CHALLENGE: Pull out every line of the listing that contains the string "pyautogui", and copy each one in full.

[Entries from a dataset]
(begin)
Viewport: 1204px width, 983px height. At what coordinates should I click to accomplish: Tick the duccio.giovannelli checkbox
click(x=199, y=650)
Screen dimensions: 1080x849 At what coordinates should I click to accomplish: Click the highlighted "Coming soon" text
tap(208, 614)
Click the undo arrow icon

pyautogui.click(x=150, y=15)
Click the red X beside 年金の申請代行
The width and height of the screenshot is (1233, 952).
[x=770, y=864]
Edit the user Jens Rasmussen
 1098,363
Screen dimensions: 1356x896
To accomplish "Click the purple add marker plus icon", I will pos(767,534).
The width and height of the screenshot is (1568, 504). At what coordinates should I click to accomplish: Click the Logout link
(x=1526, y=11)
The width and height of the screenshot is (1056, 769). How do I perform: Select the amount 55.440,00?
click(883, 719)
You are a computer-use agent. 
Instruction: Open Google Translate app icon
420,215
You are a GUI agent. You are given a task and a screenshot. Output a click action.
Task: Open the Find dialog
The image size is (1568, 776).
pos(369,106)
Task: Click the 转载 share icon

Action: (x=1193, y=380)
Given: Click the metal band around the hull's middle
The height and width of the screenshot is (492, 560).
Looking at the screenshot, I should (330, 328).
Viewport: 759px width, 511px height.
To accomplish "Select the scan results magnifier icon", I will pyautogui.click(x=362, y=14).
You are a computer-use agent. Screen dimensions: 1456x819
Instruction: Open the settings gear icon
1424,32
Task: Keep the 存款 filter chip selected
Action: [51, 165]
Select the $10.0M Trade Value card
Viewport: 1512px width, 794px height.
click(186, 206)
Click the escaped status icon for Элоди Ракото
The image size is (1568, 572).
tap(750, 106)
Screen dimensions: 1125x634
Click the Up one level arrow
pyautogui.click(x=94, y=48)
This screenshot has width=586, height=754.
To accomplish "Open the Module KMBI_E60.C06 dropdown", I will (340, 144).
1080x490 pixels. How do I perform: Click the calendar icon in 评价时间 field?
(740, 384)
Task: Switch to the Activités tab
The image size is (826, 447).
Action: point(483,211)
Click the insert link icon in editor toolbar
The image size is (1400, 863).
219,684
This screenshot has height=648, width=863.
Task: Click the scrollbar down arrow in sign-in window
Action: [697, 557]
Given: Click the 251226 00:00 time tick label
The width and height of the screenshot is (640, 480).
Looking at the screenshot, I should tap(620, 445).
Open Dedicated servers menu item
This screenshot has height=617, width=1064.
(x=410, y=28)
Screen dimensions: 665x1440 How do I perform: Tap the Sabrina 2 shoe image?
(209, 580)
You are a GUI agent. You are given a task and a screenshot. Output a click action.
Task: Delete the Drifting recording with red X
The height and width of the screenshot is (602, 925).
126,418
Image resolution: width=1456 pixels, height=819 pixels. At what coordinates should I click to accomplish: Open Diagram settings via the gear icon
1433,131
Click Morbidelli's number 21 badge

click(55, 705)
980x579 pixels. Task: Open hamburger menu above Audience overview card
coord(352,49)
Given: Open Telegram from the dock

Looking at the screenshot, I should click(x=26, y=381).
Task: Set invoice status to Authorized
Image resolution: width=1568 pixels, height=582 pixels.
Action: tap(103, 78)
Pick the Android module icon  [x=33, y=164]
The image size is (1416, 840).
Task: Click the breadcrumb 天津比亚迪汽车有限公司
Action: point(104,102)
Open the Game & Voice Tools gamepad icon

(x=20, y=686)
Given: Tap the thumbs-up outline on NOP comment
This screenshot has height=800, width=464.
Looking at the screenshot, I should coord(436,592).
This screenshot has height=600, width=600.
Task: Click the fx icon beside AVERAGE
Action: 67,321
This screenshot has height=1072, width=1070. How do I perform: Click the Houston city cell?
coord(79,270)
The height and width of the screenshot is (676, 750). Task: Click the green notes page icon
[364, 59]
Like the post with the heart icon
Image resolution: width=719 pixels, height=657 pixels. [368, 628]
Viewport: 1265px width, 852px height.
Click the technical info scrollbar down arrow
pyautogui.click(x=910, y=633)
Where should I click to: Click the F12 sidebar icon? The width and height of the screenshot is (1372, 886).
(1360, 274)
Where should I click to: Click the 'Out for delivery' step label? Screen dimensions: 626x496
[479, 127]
(end)
IN RESPONSE:
pyautogui.click(x=150, y=15)
To accomplish "Select the scan results magnifier icon", I will pyautogui.click(x=362, y=14).
pyautogui.click(x=94, y=48)
pyautogui.click(x=910, y=633)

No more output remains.